** begin RECORD EXCERPTS **
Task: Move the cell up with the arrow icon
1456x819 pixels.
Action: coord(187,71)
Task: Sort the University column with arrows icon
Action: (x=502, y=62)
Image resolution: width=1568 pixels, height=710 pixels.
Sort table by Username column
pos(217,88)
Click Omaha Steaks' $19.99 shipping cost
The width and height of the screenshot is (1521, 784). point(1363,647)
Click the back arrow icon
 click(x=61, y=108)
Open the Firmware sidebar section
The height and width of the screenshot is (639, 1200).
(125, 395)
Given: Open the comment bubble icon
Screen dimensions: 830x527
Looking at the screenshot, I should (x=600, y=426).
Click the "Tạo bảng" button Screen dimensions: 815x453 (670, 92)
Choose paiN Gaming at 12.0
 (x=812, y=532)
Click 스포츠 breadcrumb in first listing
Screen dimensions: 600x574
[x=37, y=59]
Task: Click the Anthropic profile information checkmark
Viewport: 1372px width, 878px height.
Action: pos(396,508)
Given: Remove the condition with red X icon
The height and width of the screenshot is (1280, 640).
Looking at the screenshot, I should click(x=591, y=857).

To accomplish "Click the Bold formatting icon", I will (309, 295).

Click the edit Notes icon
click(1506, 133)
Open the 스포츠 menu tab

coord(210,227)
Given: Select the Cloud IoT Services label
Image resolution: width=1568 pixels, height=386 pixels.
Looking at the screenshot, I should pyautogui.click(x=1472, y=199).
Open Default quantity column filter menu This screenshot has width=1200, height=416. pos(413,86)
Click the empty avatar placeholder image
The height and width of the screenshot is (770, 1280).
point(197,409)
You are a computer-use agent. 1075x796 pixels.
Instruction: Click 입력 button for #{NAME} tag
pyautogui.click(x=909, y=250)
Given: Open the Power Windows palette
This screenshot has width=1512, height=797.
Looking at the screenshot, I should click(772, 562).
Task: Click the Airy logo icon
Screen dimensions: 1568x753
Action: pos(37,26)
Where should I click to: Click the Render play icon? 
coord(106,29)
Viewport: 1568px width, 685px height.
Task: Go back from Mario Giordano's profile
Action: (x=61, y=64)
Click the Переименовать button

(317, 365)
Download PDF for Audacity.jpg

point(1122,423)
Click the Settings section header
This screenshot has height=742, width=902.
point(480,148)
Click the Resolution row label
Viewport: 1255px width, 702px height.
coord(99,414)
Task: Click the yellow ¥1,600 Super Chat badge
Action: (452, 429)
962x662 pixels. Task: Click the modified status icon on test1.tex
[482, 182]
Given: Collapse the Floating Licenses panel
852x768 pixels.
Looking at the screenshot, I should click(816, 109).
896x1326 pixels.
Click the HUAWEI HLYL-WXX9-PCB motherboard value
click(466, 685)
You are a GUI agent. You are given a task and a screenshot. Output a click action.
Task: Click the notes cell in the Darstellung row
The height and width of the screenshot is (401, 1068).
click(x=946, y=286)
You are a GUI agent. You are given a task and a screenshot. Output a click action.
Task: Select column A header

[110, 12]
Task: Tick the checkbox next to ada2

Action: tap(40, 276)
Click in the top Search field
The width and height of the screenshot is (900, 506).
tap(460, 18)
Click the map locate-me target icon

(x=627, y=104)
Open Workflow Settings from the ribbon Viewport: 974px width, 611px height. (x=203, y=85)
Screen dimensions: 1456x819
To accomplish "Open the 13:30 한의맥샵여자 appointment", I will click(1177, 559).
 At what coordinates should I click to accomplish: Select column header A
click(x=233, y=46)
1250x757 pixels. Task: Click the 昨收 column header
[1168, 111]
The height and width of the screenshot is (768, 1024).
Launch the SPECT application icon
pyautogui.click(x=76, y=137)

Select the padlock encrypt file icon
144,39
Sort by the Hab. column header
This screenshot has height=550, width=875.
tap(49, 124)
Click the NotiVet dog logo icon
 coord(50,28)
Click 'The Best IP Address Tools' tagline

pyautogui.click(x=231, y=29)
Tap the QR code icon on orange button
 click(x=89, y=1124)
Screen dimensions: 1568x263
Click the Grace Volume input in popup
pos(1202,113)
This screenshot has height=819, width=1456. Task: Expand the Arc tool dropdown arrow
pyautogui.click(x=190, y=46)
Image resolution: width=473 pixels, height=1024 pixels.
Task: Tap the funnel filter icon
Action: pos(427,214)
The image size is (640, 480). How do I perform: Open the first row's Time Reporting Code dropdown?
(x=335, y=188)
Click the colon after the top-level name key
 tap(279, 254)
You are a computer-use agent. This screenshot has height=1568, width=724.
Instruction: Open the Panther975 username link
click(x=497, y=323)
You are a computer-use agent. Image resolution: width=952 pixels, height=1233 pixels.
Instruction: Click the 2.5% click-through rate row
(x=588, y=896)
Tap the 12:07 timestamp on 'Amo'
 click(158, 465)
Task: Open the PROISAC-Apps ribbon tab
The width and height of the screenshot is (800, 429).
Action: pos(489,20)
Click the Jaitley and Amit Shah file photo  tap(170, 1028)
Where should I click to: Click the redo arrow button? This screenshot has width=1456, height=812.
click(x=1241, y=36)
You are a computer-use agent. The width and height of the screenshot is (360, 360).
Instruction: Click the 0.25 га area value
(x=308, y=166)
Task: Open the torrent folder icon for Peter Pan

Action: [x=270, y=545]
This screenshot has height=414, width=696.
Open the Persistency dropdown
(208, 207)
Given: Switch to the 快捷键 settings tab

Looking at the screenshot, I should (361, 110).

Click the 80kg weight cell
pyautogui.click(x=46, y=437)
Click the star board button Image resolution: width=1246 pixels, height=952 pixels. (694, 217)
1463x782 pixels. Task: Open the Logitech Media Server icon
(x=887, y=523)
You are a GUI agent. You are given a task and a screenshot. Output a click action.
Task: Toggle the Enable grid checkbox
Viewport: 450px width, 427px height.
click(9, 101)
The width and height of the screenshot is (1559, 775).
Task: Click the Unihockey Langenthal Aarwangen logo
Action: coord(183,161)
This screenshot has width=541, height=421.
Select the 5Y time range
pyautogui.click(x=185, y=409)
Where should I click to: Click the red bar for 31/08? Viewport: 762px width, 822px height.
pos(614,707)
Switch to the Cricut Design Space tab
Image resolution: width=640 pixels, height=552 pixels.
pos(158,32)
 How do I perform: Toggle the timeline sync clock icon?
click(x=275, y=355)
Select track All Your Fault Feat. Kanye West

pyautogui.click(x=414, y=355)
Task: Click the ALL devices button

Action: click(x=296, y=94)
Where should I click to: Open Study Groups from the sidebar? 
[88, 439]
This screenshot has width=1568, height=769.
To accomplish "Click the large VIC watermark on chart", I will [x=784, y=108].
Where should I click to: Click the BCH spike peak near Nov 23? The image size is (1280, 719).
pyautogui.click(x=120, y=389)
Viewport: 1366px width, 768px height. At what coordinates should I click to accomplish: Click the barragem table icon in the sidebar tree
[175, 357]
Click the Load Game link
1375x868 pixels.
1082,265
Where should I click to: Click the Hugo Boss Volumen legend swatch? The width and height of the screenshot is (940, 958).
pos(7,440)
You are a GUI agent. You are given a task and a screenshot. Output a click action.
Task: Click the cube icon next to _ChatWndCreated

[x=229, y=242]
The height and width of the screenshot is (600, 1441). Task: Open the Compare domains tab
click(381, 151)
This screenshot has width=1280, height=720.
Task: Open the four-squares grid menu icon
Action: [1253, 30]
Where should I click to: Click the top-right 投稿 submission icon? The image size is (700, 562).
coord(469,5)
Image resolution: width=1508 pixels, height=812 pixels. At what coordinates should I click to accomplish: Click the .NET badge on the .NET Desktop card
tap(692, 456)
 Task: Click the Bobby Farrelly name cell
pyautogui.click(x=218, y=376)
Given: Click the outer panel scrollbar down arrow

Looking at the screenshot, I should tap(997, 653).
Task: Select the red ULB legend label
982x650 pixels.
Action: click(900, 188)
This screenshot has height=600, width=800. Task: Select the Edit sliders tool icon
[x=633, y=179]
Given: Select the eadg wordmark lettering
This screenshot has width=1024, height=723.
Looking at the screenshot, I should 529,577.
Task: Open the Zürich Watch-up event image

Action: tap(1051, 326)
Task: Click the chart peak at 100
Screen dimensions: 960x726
** end RECORD EXCERPTS **
● DESCRIPTION OF THE TASK: Output the data items exactly as they appear, from the line with "Select track All Your Fault Feat. Kanye West" up to and including the line with "Action: tap(1051, 326)".

● ANSWER BELOW:
Select track All Your Fault Feat. Kanye West

pyautogui.click(x=414, y=355)
Task: Click the ALL devices button

Action: click(x=296, y=94)
Where should I click to: Open Study Groups from the sidebar? 
[88, 439]
This screenshot has width=1568, height=769.
To accomplish "Click the large VIC watermark on chart", I will [x=784, y=108].
Where should I click to: Click the BCH spike peak near Nov 23? The image size is (1280, 719).
pyautogui.click(x=120, y=389)
Viewport: 1366px width, 768px height. At what coordinates should I click to accomplish: Click the barragem table icon in the sidebar tree
[175, 357]
Click the Load Game link
1375x868 pixels.
1082,265
Where should I click to: Click the Hugo Boss Volumen legend swatch? The width and height of the screenshot is (940, 958).
pos(7,440)
You are a GUI agent. You are given a task and a screenshot. Output a click action.
Task: Click the cube icon next to _ChatWndCreated

[x=229, y=242]
The height and width of the screenshot is (600, 1441). Task: Open the Compare domains tab
click(381, 151)
This screenshot has width=1280, height=720.
Task: Open the four-squares grid menu icon
Action: [1253, 30]
Where should I click to: Click the top-right 投稿 submission icon? The image size is (700, 562).
coord(469,5)
Image resolution: width=1508 pixels, height=812 pixels. At what coordinates should I click to accomplish: Click the .NET badge on the .NET Desktop card
tap(692, 456)
 Task: Click the Bobby Farrelly name cell
pyautogui.click(x=218, y=376)
Given: Click the outer panel scrollbar down arrow

Looking at the screenshot, I should tap(997, 653).
Task: Select the red ULB legend label
982x650 pixels.
Action: click(900, 188)
This screenshot has height=600, width=800. Task: Select the Edit sliders tool icon
[x=633, y=179]
Given: Select the eadg wordmark lettering
This screenshot has width=1024, height=723.
Looking at the screenshot, I should 529,577.
Task: Open the Zürich Watch-up event image

Action: tap(1051, 326)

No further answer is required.